Previously error pages are always being delivered in html pages in development mode, which is not handy when you would like to view json responses. This change adds support for viewing errors in json format. It also makes sure that when requesting resources like post/1.json, when error occurs, it returns json response based on json format in url, unlike previously used html format.

Changed the protect_from_forgery prepend default to false

protect_from_forgery will now be inserted into the callback chain at the point it is called in the application. This is useful for cases where you want to protect_from_forgery after you perform required authentication callbacks or other callbacks that are required to run after forgery protection.

If needed, you can use protect_from_forgery prepend: true to always run protect_from_forgery before others.

request_forgery_protection initializer is removed from Rails API

Usually in Rails API, you would not use protect_from_forgery, by default. The initializer to add this option- request_forgery_protection is now removed if you are creating an API.

Fixed

Subscribing to notifications while inside the instrumented section.

Previously if we tried to do

ActiveSupport::Notifications.instrument('foo') do
  ActiveSupport::Notifications.subscribe('foo') {}
end

it would create an error, because for the subscribe inside block, the dynamic subscription does not yet exist. This change make sure that subscriptions inside instrumentation get notified as well.

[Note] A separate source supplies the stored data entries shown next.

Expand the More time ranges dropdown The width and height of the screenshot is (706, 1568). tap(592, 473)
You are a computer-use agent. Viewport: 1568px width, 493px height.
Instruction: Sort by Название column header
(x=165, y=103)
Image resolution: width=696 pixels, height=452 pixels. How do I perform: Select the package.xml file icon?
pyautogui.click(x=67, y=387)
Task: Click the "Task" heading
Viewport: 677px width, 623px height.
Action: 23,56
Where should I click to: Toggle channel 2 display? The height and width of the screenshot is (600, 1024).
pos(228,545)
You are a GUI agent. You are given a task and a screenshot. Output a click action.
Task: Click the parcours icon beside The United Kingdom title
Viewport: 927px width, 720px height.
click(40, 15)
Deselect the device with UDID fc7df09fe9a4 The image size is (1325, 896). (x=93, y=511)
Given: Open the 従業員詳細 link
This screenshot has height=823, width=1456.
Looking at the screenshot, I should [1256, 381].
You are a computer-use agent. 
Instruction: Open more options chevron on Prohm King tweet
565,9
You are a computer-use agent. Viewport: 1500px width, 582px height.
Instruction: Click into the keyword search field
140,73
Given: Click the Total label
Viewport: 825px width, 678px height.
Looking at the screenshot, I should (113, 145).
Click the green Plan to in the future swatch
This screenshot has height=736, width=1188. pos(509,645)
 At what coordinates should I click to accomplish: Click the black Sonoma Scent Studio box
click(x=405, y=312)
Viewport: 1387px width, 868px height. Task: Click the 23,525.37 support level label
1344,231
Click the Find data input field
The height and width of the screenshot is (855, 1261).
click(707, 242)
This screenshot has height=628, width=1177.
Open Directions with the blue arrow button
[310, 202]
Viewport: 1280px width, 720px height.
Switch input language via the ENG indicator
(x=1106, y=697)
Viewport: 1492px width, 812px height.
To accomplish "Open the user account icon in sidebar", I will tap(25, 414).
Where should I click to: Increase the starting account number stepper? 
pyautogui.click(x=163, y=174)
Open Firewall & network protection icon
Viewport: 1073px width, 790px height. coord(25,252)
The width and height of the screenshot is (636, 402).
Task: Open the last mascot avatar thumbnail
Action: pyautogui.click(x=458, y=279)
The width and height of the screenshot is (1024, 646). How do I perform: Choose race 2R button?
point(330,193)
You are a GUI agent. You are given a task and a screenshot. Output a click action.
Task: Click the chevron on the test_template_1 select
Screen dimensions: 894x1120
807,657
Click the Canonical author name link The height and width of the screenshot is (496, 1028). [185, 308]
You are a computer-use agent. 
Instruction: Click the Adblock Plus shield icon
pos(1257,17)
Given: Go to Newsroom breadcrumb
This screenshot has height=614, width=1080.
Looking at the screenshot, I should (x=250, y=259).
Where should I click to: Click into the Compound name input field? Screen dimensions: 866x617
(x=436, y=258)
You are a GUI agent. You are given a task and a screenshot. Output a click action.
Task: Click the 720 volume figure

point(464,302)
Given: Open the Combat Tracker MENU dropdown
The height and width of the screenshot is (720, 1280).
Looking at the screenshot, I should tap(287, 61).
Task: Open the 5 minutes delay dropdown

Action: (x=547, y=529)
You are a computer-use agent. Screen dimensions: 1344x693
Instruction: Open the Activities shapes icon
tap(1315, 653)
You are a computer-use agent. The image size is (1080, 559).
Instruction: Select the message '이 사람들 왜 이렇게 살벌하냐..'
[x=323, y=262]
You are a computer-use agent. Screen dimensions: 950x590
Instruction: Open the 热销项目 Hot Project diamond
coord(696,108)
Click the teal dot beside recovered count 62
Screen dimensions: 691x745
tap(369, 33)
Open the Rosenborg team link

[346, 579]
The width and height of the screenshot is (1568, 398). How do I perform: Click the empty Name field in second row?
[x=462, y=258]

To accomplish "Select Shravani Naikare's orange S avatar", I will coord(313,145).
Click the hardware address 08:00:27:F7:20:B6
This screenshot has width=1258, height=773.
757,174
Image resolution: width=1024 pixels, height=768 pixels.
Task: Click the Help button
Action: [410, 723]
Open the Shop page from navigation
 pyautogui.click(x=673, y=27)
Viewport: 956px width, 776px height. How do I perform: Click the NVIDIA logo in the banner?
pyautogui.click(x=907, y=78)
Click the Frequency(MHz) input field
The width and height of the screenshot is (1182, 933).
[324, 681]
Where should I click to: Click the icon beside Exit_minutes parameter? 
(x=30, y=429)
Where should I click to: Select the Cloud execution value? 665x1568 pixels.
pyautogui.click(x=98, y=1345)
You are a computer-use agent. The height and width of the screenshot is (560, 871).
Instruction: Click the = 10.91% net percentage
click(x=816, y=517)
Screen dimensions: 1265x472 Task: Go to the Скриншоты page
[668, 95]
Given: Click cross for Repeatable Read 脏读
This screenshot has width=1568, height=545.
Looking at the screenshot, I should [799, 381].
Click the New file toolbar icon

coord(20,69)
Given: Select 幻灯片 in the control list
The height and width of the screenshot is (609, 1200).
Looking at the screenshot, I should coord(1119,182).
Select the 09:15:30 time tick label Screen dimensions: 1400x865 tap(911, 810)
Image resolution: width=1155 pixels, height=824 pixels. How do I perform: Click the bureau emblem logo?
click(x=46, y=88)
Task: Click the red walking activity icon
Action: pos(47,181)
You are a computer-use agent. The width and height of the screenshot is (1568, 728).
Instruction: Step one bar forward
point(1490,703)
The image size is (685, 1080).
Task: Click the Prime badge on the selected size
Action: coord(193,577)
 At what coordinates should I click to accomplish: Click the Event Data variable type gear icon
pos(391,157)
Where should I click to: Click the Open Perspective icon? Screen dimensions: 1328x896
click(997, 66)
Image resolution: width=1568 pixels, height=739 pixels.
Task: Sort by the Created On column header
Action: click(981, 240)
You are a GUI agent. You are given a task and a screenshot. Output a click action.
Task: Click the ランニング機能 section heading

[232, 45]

Add redirection path in the error message of assert_response if response is :redirect

Previously, if assert_response was checking for any non-redirect response like :success and actual response was a :redirect then, the error message displayed was like - Expected response to be a <success>. This change, now shows the redirected path in error response as - Expected response to be a <success>, but was a redirect to <http://test.host/posts/lol>

Wrapping Up

That’s all for This week in Rails. As always, there are many more changes than we have room to cover here, but feel free to check them out yourself.